Sunday, September 27, 2009

Learning from Family & Death

My last post was July 29th and I apologize to those who have been waiting for the 8 weeks for another. In a way, I have been on sabbatical doing research on our subject; free educational resources. I think there are lessons in my experience over the last 8 weeks that parents and educators can. I know there is the lesson of faith, hope and love and the resilience of the human spirit.

Over the last two months I have experienced one of the most effective free learning experiences of my life, that of giving time, energy and support to a family member. On July 27th a member of my family had a long feared seizure that marked the beginning of her body's systems succumbing to a malignant brain tumor. She had bravely fought this tumor for an unbelievable 3-1/2 years, but finally ran out of treatment options in April.

From that point, for some of us life became a waiting game. For her, there were several months free of doctor's appointments and the nausea from chemo therapy, several months of having the opportunity to evaluate her life, say good-byes and to feel almost normal again. After the seizure, each day brought the loss of function, until on her 62nd birthday, she was bed bound, partially paralyzed, unable to swallow or speak, but able to communicate love with her eyes and the squeeze of a hand, just hours before she passed.

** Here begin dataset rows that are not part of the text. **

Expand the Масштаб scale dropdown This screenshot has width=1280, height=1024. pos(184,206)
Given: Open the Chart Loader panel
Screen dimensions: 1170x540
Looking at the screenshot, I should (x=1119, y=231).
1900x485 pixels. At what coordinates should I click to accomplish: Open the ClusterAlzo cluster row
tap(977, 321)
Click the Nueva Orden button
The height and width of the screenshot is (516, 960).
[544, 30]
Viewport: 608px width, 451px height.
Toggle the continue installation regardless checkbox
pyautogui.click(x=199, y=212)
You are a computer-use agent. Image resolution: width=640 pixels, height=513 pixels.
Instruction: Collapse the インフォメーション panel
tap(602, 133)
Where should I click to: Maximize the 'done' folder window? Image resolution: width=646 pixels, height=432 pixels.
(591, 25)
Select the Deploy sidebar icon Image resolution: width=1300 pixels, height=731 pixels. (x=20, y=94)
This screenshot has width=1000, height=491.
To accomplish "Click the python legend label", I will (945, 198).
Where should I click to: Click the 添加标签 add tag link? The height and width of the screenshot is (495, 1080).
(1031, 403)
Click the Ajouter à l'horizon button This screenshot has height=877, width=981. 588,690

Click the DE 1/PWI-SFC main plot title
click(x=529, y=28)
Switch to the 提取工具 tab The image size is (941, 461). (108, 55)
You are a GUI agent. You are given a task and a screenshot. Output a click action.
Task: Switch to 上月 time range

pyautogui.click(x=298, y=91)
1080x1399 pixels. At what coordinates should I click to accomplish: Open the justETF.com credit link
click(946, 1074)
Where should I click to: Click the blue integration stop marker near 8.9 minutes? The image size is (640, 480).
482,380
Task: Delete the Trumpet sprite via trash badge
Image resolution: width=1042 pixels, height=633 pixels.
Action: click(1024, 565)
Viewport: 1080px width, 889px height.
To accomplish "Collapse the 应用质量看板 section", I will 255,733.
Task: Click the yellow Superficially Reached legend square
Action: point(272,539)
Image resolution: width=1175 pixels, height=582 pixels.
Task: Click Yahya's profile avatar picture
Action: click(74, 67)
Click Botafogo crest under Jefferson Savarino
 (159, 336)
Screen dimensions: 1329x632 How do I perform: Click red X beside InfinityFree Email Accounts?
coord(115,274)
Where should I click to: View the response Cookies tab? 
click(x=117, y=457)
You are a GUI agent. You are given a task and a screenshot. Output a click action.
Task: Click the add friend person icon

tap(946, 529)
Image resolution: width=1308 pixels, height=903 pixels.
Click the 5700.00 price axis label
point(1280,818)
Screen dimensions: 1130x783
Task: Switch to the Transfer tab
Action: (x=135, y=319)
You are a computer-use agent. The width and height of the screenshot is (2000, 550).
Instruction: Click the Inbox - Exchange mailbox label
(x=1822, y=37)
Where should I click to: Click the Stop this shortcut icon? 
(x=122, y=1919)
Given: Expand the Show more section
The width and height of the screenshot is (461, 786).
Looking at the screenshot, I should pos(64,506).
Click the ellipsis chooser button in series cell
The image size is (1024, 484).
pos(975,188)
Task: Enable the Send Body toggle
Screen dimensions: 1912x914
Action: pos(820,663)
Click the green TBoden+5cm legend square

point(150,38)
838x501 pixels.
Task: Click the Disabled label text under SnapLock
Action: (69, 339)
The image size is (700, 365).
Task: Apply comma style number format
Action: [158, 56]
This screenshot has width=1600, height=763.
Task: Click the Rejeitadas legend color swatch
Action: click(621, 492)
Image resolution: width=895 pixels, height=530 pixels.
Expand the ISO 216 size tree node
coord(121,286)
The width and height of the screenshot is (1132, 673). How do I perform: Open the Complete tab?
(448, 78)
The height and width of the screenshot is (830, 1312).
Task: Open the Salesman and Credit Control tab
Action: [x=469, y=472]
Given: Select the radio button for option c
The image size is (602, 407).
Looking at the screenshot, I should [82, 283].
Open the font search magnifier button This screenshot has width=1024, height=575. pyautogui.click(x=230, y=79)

I moved into her home and for eight weeks with her husband and the help of their local hospice organization, became her caregiver. It is not the first time I have helped someone through the final months or weeks of life to their death. I have been a hospice volunteer for 20 years helping people I did not really know and their families through this experience. I was also the primary caregiver for my mother for several years.

Through each of these experiences, my admiration for the human spirit has been renewed. I've always found the individual who is facing death to be generous in spirit, more concerned for those around them than for themselves, courageous. With this death, my loved one passing so young, there was an opportunity for questioning and bitterness, impatience with those around her, lack of care for others; but none of that was ever presented. In the last days, when she could no longer communicate at all verbally, when she could only communicate through her eyes and a squeeze of weakened fingers, she still showed love and concern and incredible courage.

There were many moments of enlightenment for me at her bedside. Throughout the eight weeks, I saw many examples of her courage, faith and generosity. It will take me awhile to process them all. What I do know is that though I was afraid, I felt compelled to be her caregiver. My heart told me, I should volunteer. As a result I learned many things from her in the journey to her death. I know these are lessons I will understand as time passes and that I will use the rest of my life. However, the one lesson that I recognize now, an old lesson, free to all of us, is "follow your heart."